Masa kata " jaman riklipik" mungkin sudah lewat, kata yang bisa berarti jaman  baheula itu ditenarkan oleh seorang penulis berambut gondrong yang saat itu merangkap sebagai Jurnalis Majalah Hai, Hilman.
Bukunya yang fenomenal dan tokoh rekaannya bernama Lupus menjadi panutan anak muda tahun 90an.
Namun bukan buku itu yang akan dibahas dalam tulisan sederhana ini. Tapi pengalaman masa kecil saya ketika masyarakat  Tionghoa  di  Kota Sukabumi merayakan Imlek saat itu.
Saya tinggal di wilayah yang bisa lah di sebut sebagai pecinan Kota Sukabumi. Walaupun kami asli Sunda beragama Islam, namun tetangga kami kanan kiri ya Tionghoa.
Padahal di awal 90an , saar Orde Baru masih berkuasa segala macam yang berkaitan dengan China masih sangat dibatasi, berbeda dengan saat ini.
Namun terbatasnya kebebasan merayakan Imlek sepertinya tak terlalu terasa saat itu. Wayang Potehi di gelar hampir tiap malam selama seminggu penuh.
Barongsay juga menjadi salah satu satu atraksi yang paling ditunggu saat perayaan Imlek saat itu, di malam Imlek,  pertunjukan Barongsay  beraksi disepanjang jalan sekitar Vihara.
Saya yang waktu itu masih kecil, menguntit dibelakang  para penampil barongsay, mengikuti kemanapun mereka berjalan.
Warna merah terang mendominasi sepanjang jalan, akh Indahnya saat itu. Tak ada satu pun Ormas yang berniat demo untuk menolak Barongsay seperti saat ini.
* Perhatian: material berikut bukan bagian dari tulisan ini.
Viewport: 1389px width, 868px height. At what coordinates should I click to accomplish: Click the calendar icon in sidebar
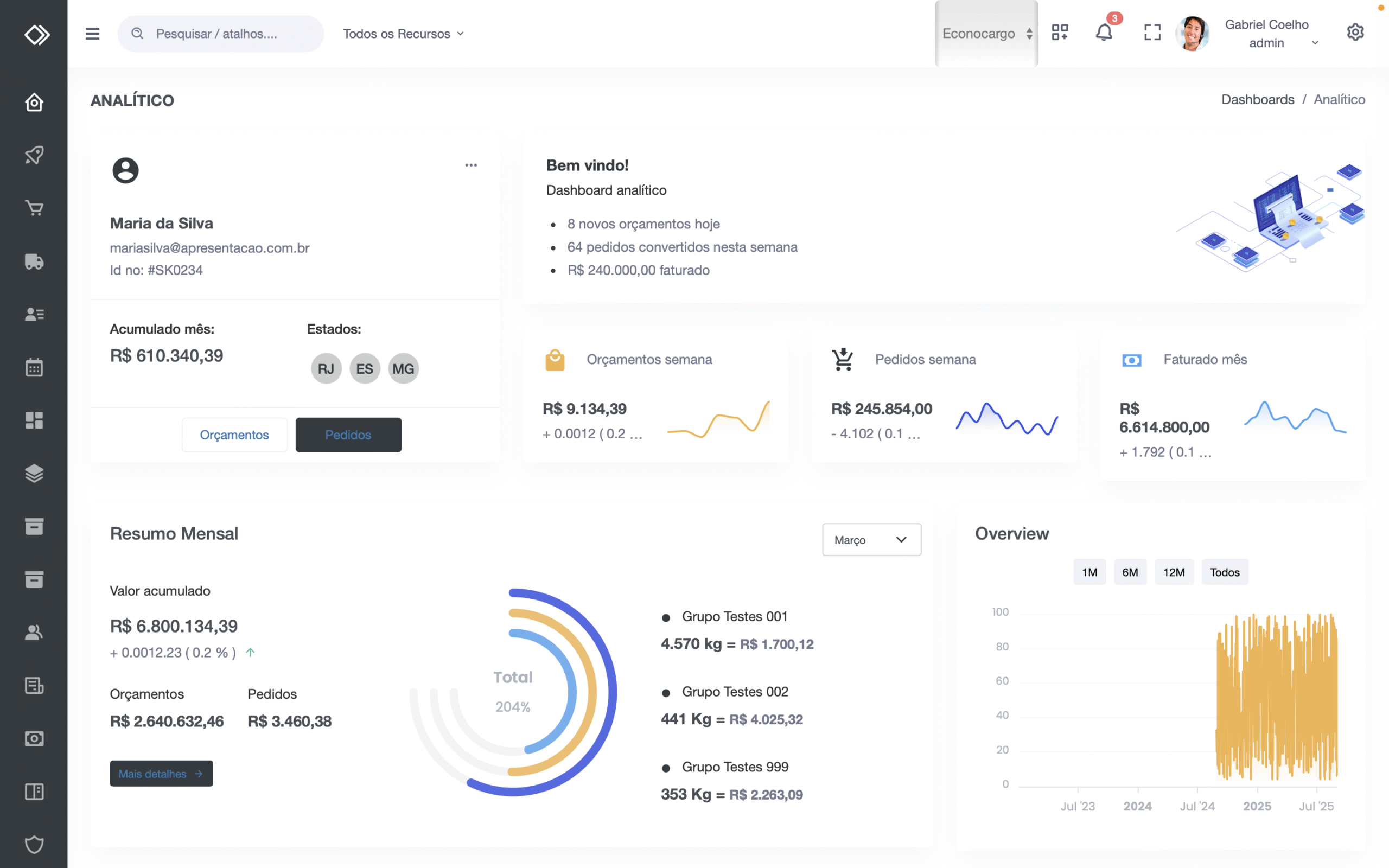(34, 367)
Mungkin saat itu Keimanan kami umat muslim lebih tebal, kami tak pernah merasa terganggu dengan perayaan keagamaan umat lain, dengan alasan terganggu atau apapun.
Kami hidup berdampingan, saling menghormati keyakinan agama masing-masing. Ketika Imlek kami mengucapkan selamat kepada mereka yang merayakannya.
Saat Natal pun demikian, saling berucap salam seraya membagi kebahagian dengan mengirim berbagai penganan khas Hari Raya masing-masing.
Begitu pun ketika kami berpuasa Ramadhan, sudah dapat dipastikan mereka menghormati kami yang sedang berpuasa.
Orang tua mereka melarang anak-anaknya makan diluar. Saat Idul Fitri datang mereka mengunjungi rumah kami untuk mengucapkan selamat Lebaran, Minal Aidzin Wal Fa Idzin katanya.
Dan saat mereka pulang, kami bekali mereka dengan penganan khas Lebaran. Itulah yang terjadi saat itu.
Setiap perayaaan keagamaan, terlepas dari agama apapun itu selalu menjadi sebuah kebahagian bagi kami semua, tak ada keributan hanya karena berucap "selamat" seperti saat ini
Akh Imlek selalu membawa alam pikiran saya ke jaman dimana toleransi.menyala terang, menerangi kehidupan beragama saat itu.